Ahora bien, Time no es el único medio extranjero que se ha deshecho en elogios hacia Peña Nieto. Las páginas editoriales de The New York Times, The Financial Times, The Washington Post y El País, al menos, le han dedicado loas flagrantes, que soslayan los problemas de su gobierno, el autoritarismo y la podredumbre social y jurídica.
Curiosamente ven lo mismo que el gobierno ve. Esto no es pura coincidencia. Habría que ser muy ingenuo para no inferir una campaña comunicacional y de imagen atrás de tantísima tinta generosa: Todos sabemos que a México le cuesta miles de millones de pesos que Peña Nieto tire rostro. Es un hecho que el presidente lleva 15 años en una campaña de imagen patrocinada por los mexicanos.
Time et alii están en todo su derecho de publicar “textos favorables”. Sólo creo que el periodismo es más valioso cuando se dedica a señalar lo que no funciona que cuando repite lo que los poderosos ya han tenido oportunidad de decir mil veces.
No estaría de más ofrecer a Crowley y a sus jefes algunas ideas para sus próximos textos:
No ha disminuido la pobreza en México, según determinó el Center for Economic and Policy Research (CEPR), con sede en Washington.
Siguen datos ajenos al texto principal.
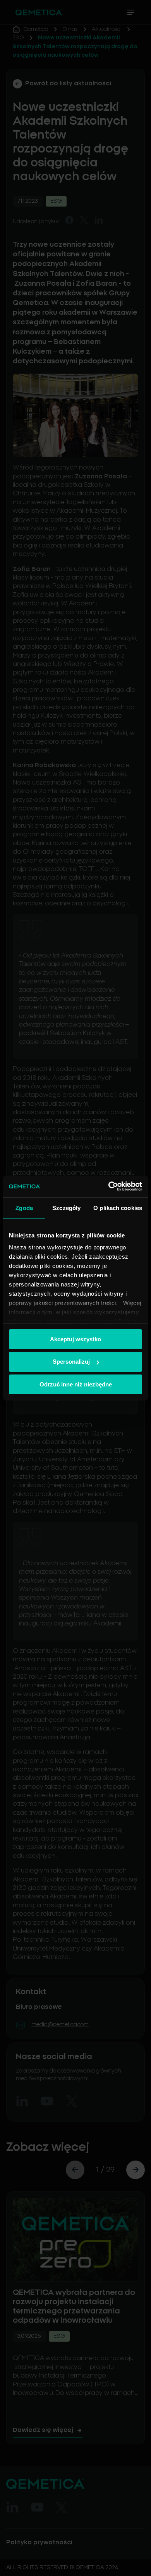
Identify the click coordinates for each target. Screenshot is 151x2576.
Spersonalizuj (71, 1361)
Pese a esto, el gobierno subió los impuestos y desató la inflación (economia.terra.com/banco-central-de-mexico-esta-abierto-a-subir-tasa-si-inflacion-empeora,467d039fb6724410VgnCLD2000000dc6eb0aRCRD.html).
La Cruzada Contra el Hambre no ha funcionado (Proceso 1944).
No ha bajado la violencia sino al contrario: sólo la ha ocultado, como documentó el Séptimo Informe Ejecutivo del Observatorio de los Procesos de Comunicación Pública de la Violencia (es.scribd.com/doc/134703788/Septimo-Informe-Observatorio-ACIV-Version-Final).
No ha llegado más inversión extranjera.
Peña no ha exigido disculpas a Estados Unidos por el espionaje.
Tampoco ha cumplido el “caiga quien caiga” que prometió (Carlos Romero Deschamps sigue libre).
No se han creado empleos formales (al contrario).
No se ha aclarado el Monexgate (Proceso 1941).
No es aplicable ninguna de las reformas estructurales, porque faltan las leyes reglamentarias (excelsior.com.mx/nacional/2014/02/10/942991).
No se sabe si Peña nos tomó el pelo con el programa de rescate para Michoacán (al presumir programas ya acordados: provincia.com.mx/pena-nieto-rescataria-a-michoacan-con-recursos-ya-asignados/) o a qué proyectos les arrancará 45 mil millones de pesos para cumplir su promesa.
No queda claro por qué su gobierno se apresuró en avalar las autodefensas sin depurarlas primero y después de haberlas intentado detener y luego desarmar. Pero tampoco se han aclarado los señalamientos legítimos sobre narcofuncionarios.
El sistema judicial liberó a Caro Quintero y luego ordenó reaprehenderlo.
Nadie ha incomodado el sueño (ni la fortuna) de Raúl Salinas, Arturo Montiel, Emilio Azcárraga, Ricardo Salinas Pliego y tantos otros.
No se creció económicamente a los niveles prometidos.
La represión de los movimientos sociales ha aumentado (Proceso 1939).
No han hecho nada para frenar la matazón de periodistas… apenas hoy jueves se enterró al más reciente.
Así que, bueno, los salvadores hacen milagros. Los reporteros señalan problemas. Y los gobernantes los resuelven.